# [READING PASSAGE]
══════════

The Verbal Reasoning Battery necessarily requires some reading ability. However, CAT4 limits the reading requirements to a modest level throughout. The vocabulary demands of the Verbal Analogies and Verbal Classification tests have been kept as low as possible. Also, the background knowledge needed to answer the verbal questions is that which all students will have encountered in school or everyday life, rather than including topics that may only be familiar to certain socio-economic or cultural groups.

Vocabulary demands and the need for background knowledge have been kept to a minimum in the Verbal Reasoning Battery.

Consequently, scores on the Verbal Reasoning Battery will usually reflect students’ ability to use words as a medium of thought. The exceptions will be when students have poor reading skills or grew up apart from mainstream UK society.

It is also worth noting that all the instructions for the CAT4 batteries are presented orally to students, so any influence of reading skills is limited solely to the items in the Verbal Reasoning Battery.

Thinking with numbers

The Quantitative Reasoning Battery has been designed to be minimally reliant on mathematical knowledge. The Number Analogies test requires only basic arithmetical knowledge, and parallels the analogy tests in the Verbal and Nonverbal Reasoning Batteries. The Number Series test focuses as far as possible on the identification of relationships between the elements of the questions, though basic arithmetical knowledge is necessarily required too.

Mathematical knowledge is kept to a minimum in the Quantitative Reasoning Battery, although basic arithmetic is needed.

In this way, the Quantitative Reasoning Battery will give a genuine indication of most students’ ability to think with numbers, with the exception of children with particularly low arithmetic skills.

Thinking with shapes

The Nonverbal Reasoning Battery assesses the ability to think and reason with Nonverbal material, that is to analyse figures made up of multiple elements, identify the relationships between these elements and identify further examples of these relationships. The Figure Matrices test parallels the analogies tests in the Verbal and Quantitative Reasoning Batteries. The Figure Classification test requires the identification of common elements between figures and parallels the Verbal Classification test.

The Nonverbal Reasoning Battery does not rely on high level verbal skills or English.

Consequently, the Nonverbal Reasoning Battery reveals how well students can think when working with shapes. As these questions do not necessarily rely on highly developed verbal skills or the use of English for their solution, they can provide insight into the reasoning abilities of students with poor verbal skills or who are not particularly fluent in English.

Caution may need to be exercised when interpreting low scores if the student concerned comes from a non-Western cultural background, as he or she may not have experienced these types of activities before.

Thinking about shape and space

The Spatial Ability Battery assesses the ability to think in spatial terms, that is to visualise shapes and objects and the effects of manipulations on these. The Figure Analysis test requires the student to imagine the effect of a series of physical manipulations on a square of paper. This test relies on both spatial and reasoning abilities, such as recognising that, if a hole is made through layers of a doubled-over sheet, there must be two holes when the sheet is unfolded. The Figure Recognition test requires the identification of a target shape within a complex design, so assessing the ability to identify a remembered shape from within more complex information.

══════════

# [EXERCISE DETAILS]
Continue the passage on the CAT4 reasoning batteries, starting after its final sentence about the Figure Recognition test.

Item-finding entries:
══════════

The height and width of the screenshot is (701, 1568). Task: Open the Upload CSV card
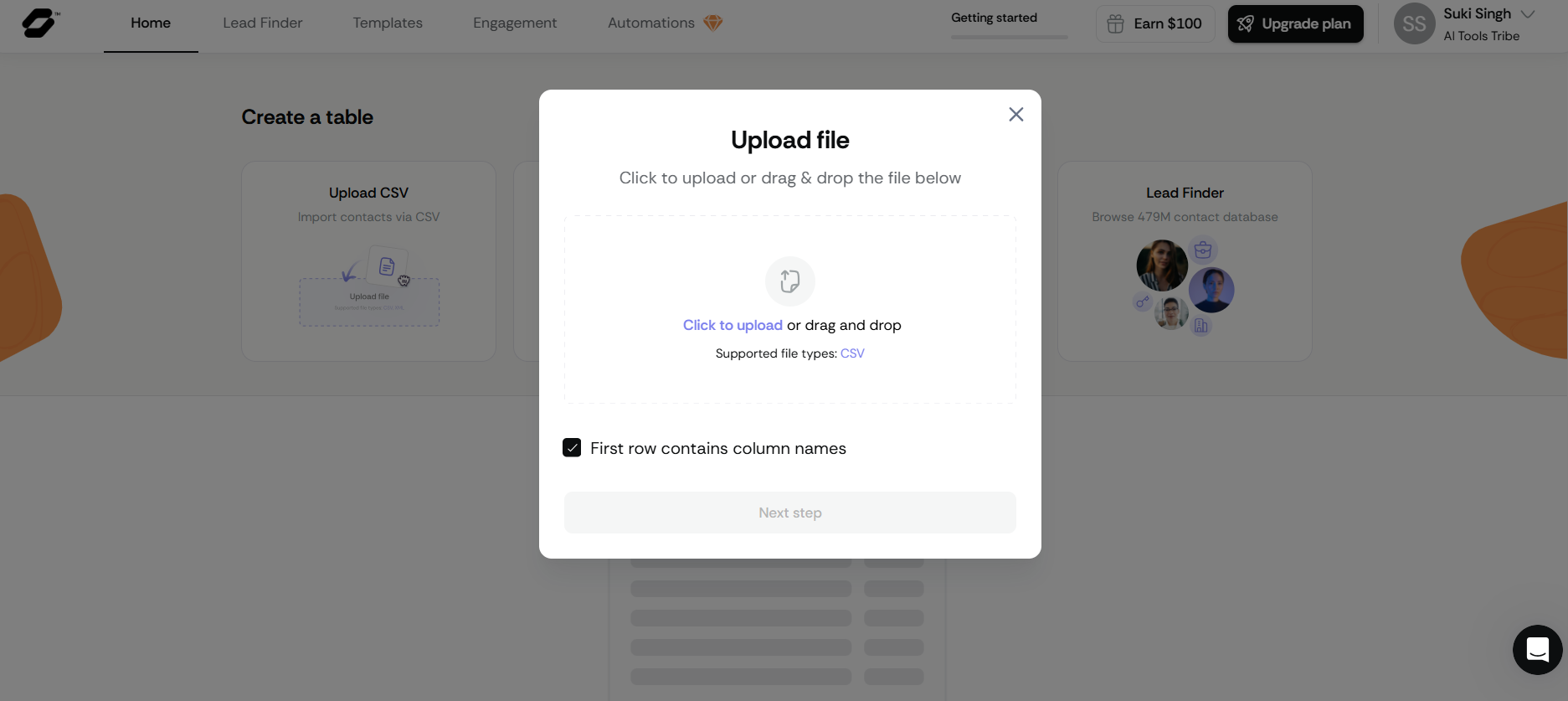click(x=368, y=260)

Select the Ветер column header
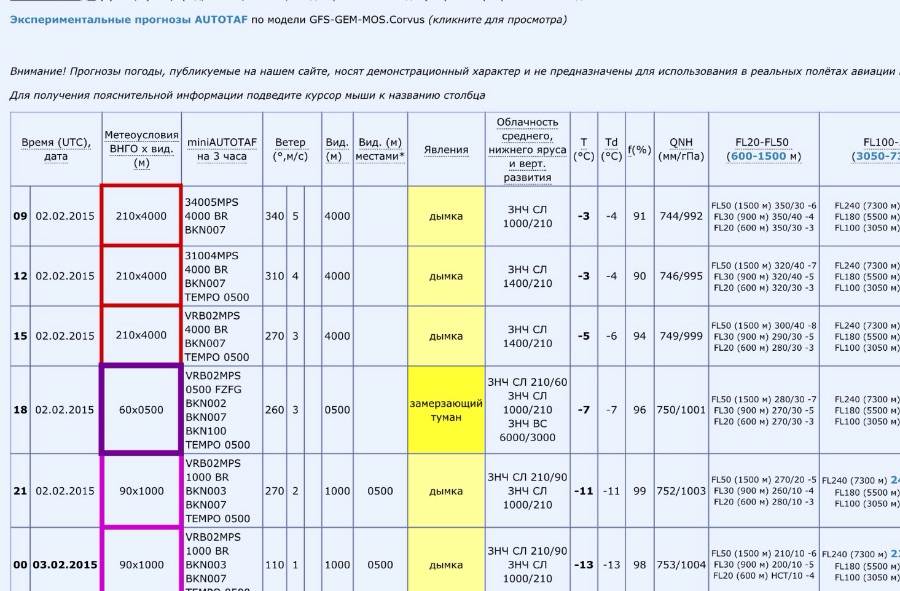click(290, 149)
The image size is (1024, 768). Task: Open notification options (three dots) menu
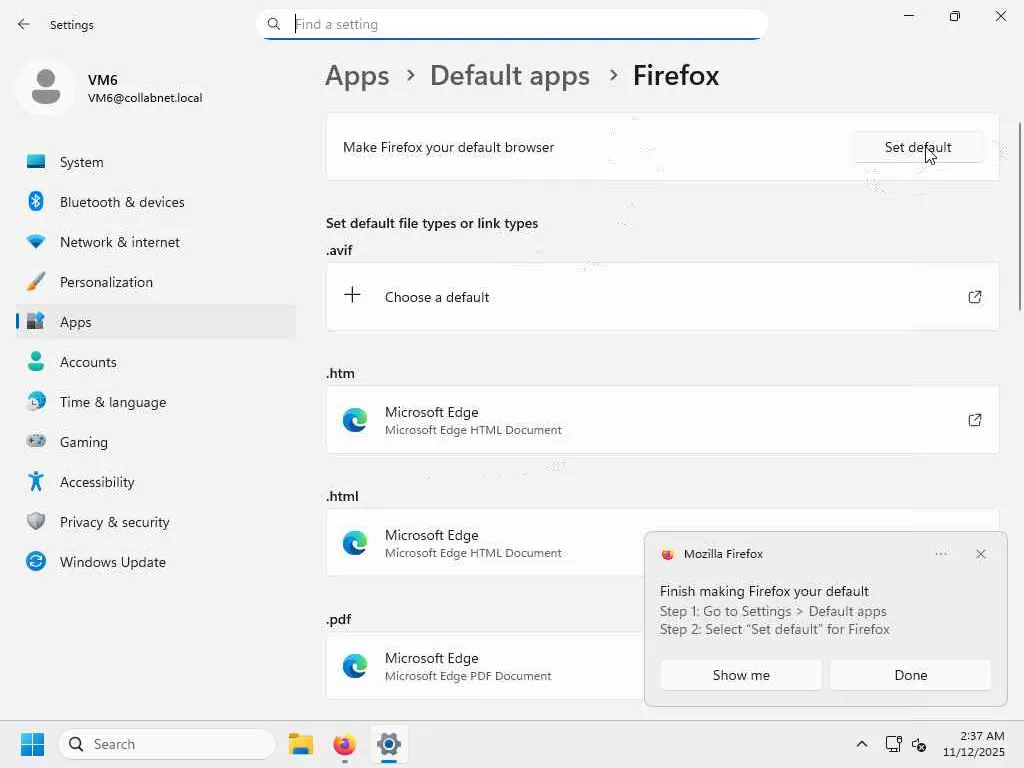(941, 554)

══════════

# [RESPONSE]
Students with a high spatial ability may be well-suited to jobs involving visual mapping such as architecture, graphic design, photography and astronomy.

As spatial tests make no demands on verbal ability, they can be highly effective indicators of potential in students with poor verbal skills, as well as effectively identifying the weaker abilities of those who have verbal strengths. This then provides a more comprehensive picture of the students concerned.

As with the Nonverbal Reasoning Battery, caution needs to be exercised when interpreting low scores if students come from non- Western cultural backgrounds, owing to their potential lack of familiarity with this type of activity.

Scores from CAT4

For each CAT4 test students obtain a raw score which indicates the number of questions they answered correctly.

These raw scores are interpreted by comparing them to the performance of other students of the same chronological age group using what are referred to as ‘normative scores’. Three types of normative score are provided for the interpretation of performance: Standard Age Scores (SAS); National Percentile Rank (NPR) by age; and stanines (ST) by age.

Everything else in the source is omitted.